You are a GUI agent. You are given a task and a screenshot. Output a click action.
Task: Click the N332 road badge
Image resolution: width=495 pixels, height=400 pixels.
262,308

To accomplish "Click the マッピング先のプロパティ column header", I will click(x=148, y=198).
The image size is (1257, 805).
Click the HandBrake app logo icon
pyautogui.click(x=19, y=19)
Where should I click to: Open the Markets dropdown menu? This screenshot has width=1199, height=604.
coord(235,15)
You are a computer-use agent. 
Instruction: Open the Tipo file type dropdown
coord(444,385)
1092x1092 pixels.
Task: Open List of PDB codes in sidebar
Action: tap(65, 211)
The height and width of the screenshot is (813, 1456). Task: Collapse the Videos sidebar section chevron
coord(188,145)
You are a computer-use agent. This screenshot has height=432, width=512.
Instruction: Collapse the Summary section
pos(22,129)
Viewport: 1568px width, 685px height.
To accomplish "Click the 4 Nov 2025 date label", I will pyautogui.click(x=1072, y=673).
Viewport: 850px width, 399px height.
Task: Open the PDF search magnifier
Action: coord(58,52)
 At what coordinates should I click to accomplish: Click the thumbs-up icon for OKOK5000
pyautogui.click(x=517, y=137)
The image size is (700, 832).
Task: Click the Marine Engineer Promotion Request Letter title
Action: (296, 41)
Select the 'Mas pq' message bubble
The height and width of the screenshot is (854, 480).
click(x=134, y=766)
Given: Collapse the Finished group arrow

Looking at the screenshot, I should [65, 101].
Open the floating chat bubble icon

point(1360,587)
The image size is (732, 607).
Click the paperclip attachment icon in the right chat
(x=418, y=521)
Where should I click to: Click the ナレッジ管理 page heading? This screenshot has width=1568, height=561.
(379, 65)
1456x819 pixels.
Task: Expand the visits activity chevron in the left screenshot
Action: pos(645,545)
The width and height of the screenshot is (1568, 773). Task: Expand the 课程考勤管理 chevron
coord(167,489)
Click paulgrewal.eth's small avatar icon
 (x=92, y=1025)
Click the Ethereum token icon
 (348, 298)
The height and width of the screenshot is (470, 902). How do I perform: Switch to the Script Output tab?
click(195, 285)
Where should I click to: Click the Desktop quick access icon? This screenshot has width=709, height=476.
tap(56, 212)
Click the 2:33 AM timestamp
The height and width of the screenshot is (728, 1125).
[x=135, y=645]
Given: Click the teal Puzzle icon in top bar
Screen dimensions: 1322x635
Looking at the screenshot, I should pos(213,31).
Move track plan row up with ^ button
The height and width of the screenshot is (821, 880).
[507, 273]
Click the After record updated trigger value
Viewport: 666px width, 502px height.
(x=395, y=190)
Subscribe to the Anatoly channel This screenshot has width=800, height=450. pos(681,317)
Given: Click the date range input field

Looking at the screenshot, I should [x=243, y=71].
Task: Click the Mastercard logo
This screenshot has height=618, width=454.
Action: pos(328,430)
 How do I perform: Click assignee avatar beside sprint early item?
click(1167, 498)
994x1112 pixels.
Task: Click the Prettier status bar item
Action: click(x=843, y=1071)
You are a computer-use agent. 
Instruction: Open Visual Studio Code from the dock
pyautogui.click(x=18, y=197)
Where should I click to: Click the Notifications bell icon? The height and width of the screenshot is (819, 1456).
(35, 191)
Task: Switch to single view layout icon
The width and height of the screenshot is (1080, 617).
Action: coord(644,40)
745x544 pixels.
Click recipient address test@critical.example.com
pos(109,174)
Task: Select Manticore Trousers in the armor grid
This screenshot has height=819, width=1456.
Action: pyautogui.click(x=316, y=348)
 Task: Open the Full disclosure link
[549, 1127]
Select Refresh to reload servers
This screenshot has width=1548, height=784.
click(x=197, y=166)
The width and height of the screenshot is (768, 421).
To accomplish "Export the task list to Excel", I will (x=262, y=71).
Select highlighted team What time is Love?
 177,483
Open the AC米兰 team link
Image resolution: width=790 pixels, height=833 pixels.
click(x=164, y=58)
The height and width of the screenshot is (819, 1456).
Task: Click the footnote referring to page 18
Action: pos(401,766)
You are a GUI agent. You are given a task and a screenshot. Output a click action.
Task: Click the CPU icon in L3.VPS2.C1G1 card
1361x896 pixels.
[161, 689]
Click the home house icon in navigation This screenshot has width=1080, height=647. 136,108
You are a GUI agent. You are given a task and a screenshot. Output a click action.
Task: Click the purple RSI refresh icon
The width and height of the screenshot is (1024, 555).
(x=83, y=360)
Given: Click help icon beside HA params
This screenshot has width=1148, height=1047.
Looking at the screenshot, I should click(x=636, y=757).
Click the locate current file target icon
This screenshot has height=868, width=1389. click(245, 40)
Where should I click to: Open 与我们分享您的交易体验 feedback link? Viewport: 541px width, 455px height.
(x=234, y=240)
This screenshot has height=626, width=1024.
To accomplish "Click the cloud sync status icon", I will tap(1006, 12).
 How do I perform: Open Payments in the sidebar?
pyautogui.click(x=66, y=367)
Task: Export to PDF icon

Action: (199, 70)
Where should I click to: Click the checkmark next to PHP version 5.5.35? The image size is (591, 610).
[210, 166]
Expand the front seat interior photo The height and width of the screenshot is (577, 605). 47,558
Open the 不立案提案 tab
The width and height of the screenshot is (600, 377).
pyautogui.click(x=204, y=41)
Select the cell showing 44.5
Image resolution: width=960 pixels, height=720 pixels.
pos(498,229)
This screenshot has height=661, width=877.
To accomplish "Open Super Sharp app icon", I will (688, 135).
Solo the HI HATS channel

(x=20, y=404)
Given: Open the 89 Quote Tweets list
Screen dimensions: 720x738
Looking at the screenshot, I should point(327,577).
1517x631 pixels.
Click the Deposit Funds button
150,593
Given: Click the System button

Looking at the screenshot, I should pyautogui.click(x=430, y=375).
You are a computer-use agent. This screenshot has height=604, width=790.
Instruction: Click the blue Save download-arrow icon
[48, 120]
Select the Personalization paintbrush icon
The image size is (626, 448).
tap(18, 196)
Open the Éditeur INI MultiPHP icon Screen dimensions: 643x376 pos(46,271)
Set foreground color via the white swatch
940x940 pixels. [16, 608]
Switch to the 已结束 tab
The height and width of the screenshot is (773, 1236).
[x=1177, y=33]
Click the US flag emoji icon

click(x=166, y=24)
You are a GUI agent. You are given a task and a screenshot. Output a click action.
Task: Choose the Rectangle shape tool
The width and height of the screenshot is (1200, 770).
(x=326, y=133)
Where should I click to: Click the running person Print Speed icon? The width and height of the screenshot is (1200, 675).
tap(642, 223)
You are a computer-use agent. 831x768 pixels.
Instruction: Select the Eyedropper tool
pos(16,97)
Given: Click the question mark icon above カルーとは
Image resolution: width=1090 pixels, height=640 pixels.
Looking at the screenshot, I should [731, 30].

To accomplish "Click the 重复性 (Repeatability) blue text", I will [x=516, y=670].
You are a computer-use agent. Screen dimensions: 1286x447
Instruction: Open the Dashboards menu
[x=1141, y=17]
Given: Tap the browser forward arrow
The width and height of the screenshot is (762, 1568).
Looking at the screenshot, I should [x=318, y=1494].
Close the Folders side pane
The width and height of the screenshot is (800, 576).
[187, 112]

---

> **ABOUT THIS TASK**
Only the lines above starting at the line that holds "Task: Switch to single view layout icon" and ending at the line that holds "The width and height of the screenshot is (768, 421)." are to be repeated, exactly and in full.

> **ANSWER SPACE**
Task: Switch to single view layout icon
The width and height of the screenshot is (1080, 617).
Action: coord(644,40)
745x544 pixels.
Click recipient address test@critical.example.com
pos(109,174)
Task: Select Manticore Trousers in the armor grid
This screenshot has height=819, width=1456.
Action: pyautogui.click(x=316, y=348)
 Task: Open the Full disclosure link
[549, 1127]
Select Refresh to reload servers
This screenshot has width=1548, height=784.
click(x=197, y=166)
The width and height of the screenshot is (768, 421).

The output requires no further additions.